For the Waxy and bah45n12 genes, we are able to identify three haplotype clusters, and we also find that the haplotype cluster composition across the Old World differs between geographic regions (Figure 1). For the bah45n12 locus, members of all three haplotype clusters (A–C) are found at equivalent frequencies in the Near East (Figure 1). In Europe and North Africa, haplotype cluster A predominates (n = 14, bah45n12 A frequency 71%), while haplotype cluster C is the majority cluster found in the rest of Asia, with frequencies ranging from 65% in India (n = 19) to 100% in central and south China (n = 29).
The Ethiopian barley landraces appear to differ genetically from either the European/North African or the Asian barleys; for each of the five genes, the barley sample from Ethiopia has a distinct haplotype composition that is unlike that found anywhere else (Figure 1). This confirms previous reports that also suggested that Ethiopian barley was differentiated from other barley groups (VAVILOV 1926; KNÜPFFER et al. 2003).

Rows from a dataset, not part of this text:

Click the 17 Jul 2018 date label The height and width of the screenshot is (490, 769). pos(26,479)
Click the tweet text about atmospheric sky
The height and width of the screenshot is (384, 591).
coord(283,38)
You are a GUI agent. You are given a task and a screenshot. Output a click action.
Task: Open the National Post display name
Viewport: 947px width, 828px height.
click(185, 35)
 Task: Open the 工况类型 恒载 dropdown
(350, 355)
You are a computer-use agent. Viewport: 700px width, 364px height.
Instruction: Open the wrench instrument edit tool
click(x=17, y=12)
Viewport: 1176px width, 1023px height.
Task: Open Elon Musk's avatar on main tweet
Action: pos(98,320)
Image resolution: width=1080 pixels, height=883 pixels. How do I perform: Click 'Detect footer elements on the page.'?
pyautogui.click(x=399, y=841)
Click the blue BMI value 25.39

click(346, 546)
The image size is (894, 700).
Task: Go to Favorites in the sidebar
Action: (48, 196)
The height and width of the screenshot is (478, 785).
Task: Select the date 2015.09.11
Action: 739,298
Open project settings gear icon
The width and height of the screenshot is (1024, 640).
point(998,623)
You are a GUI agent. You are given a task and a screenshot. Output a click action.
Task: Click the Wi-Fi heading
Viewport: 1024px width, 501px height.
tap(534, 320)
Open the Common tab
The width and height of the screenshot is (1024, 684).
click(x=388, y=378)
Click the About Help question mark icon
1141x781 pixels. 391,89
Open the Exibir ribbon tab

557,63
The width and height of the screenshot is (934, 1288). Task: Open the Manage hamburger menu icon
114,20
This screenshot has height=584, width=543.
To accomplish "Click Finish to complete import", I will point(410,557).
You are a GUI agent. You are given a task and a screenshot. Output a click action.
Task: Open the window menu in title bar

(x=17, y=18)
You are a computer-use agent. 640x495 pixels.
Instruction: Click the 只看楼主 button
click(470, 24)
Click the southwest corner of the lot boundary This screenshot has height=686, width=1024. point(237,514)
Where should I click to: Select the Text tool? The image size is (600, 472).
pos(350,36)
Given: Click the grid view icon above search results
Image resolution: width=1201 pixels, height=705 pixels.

Population structuring of domesticated barley:
We determined the level of geographic differentiation in domesticated barley by estimating pairwise FST between regions using the frequencies of assignments to each haplotype cluster for the different genes (Table 3). The Europe/North Africa landraces are most similar to the Near East population (FST = 0.15) as well as the wild barley H. vulgare ssp. spontaneum (FST = 0.11) and are strongly differentiated from all other Asian populations (FST = 0.34–0.74). Geographic regions east and south of SW Asia show less differentiation between each other (FST = 0.03–0.32, with 15 of 21 pairwise comparisons having FST < 0.15), indicating strong genetic similarities between Asian groups. Interestingly, the Ethiopian landraces are strongly differentiated from all other groups (FST = 0.37–0.86). A neighbor-joining analysis of relationships based on FST values indicates that the East and South Asian barley landraces form one group together with SW Asia accessions, while the Near East, Europe/North Africa, and Ethiopia landraces form another distinct cluster (Figure 2).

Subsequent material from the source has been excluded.